Translation Guy Blog
Last time we watched CSI Translation Guy, he had made the outrageous claim that Lewis Carroll discovered the origins of the first human tongue in the furrowed brows of readers puzzling over his nonsensical verse. Call it word-feel, a sense of the rightness of a word, or a feel for what that might mean even if you’ve never come across it before. The sounds we use in English and hear in other languages all bear the tell-tale marks of the single language shared by the human soul, the ancient tongue shared so long ago by our most ancient ancestors.
And the scientists are having a field day with “sound symbolism,” as reported by David Robson in New Scientist recently.
“Lynne Nygaard at Emory University in Atlanta, Georgia, recently presented English speakers with pairs of antonyms (such as fast/slow) recorded in 10 different languages—including Albanian, Dutch, Gujarati, Mandarin and Yoruba. When given the corresponding pair of English words, and asked to match the foreign words to them, subjects performed better than they would by chance—suggesting the words’ sounds must give clues to their meaning.”
Analysis revealed that words with more vowels indicated more movement, and also were more likely to have glottal consonants like the “h” in “behind.” Slower movement tended towards “I” and “w”, whereas more explosive sounds such as “ch” or “f” were suggestive of higher speeds.
Some words and their meanings are certainly shaped by those old feelings about sounds, and may point to the language of our past.
“It appears to revive a popular 18th-century idea called the ‘bow-wow’ theory, which proposes that humankind’s first words were onomatopoeic, mimicking sounds in our ancestors’ environment. The idea seems plausible until you try to explain how humans ever came to describe silent concepts. . . . But later theories fail to explain how an initially dumb primate could have evolved a complex, arbitrary system of communication with no obvious stepping stones in between.”
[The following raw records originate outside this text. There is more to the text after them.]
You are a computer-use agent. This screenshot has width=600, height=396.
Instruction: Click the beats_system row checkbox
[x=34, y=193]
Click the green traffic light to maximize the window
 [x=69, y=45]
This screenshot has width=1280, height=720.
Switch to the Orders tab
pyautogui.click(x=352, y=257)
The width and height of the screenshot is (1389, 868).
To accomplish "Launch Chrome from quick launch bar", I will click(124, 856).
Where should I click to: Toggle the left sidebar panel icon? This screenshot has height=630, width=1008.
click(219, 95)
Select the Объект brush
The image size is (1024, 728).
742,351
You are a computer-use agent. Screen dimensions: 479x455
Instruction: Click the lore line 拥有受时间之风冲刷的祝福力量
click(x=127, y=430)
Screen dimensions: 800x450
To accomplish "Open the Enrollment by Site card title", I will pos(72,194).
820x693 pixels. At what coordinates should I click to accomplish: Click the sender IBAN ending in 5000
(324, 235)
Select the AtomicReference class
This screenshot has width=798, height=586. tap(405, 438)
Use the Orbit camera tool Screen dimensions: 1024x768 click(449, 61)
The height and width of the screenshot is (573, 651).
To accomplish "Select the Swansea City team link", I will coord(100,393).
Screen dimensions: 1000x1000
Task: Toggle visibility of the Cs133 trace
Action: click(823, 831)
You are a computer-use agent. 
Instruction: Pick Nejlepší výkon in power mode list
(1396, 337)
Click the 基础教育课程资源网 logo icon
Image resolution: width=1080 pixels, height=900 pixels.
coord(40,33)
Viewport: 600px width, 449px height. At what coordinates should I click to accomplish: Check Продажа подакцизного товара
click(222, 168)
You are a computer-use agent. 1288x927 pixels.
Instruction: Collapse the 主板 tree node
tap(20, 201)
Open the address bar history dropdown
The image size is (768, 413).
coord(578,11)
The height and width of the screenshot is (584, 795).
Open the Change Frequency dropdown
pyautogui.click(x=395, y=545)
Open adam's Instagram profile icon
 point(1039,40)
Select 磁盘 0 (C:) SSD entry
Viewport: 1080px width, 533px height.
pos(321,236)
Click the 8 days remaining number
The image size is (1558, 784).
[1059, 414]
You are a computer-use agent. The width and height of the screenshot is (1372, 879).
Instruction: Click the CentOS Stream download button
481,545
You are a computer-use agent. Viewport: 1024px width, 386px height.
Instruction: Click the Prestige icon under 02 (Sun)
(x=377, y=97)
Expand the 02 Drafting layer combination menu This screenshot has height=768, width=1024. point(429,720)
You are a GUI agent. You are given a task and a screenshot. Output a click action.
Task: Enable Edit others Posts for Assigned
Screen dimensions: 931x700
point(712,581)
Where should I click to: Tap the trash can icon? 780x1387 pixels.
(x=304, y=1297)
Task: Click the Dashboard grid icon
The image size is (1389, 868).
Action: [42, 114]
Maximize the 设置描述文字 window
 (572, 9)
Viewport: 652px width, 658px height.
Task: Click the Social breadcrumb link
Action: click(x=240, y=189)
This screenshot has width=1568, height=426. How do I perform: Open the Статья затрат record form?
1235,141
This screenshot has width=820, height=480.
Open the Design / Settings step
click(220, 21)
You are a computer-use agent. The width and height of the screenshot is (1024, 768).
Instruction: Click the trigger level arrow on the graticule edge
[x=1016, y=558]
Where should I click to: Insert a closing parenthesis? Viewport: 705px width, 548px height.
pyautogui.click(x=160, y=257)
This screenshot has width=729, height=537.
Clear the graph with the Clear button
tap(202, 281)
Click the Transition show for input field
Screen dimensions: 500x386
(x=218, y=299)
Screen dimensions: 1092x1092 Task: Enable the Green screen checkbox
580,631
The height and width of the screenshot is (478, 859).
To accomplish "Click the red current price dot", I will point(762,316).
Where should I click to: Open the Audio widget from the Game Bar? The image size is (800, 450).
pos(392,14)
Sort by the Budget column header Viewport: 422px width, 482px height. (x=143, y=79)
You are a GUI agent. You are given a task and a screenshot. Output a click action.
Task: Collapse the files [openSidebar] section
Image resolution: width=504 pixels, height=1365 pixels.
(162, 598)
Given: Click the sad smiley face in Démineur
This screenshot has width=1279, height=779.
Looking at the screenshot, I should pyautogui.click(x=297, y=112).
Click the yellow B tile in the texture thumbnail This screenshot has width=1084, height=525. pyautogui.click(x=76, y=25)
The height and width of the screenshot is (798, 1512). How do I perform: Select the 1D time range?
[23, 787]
But UC San Diego researcher Edward Hubbard believes that it was these word sounds that “helped to get the first words off the ground,” as the sounds associated with each word provided a kind of transition between communication by gesture and communication by word.
Interesting to think how those meaningful sounds that underlie our words may be the very ancestors of our language themselves. Perhaps they represent the legacy of the sounds we made before we had syntax. Any language they came up with would have fit like an old shoe worn for millennia around campfires on the veldt. And besides that, we have so many channels we use to communicate—posture, face and eye, words, tears and laughter, fist, caress and tickle—that each must represent some different stage in our ability to touch each other’s hearts from the time we first slithered out of some Cambrian tar pit.
Back in the day, back when a prehensile tail properly groomed still meant something, words were for fops and liars, and a tickle-rub was the only way to network. That and cracking lice. Works for me.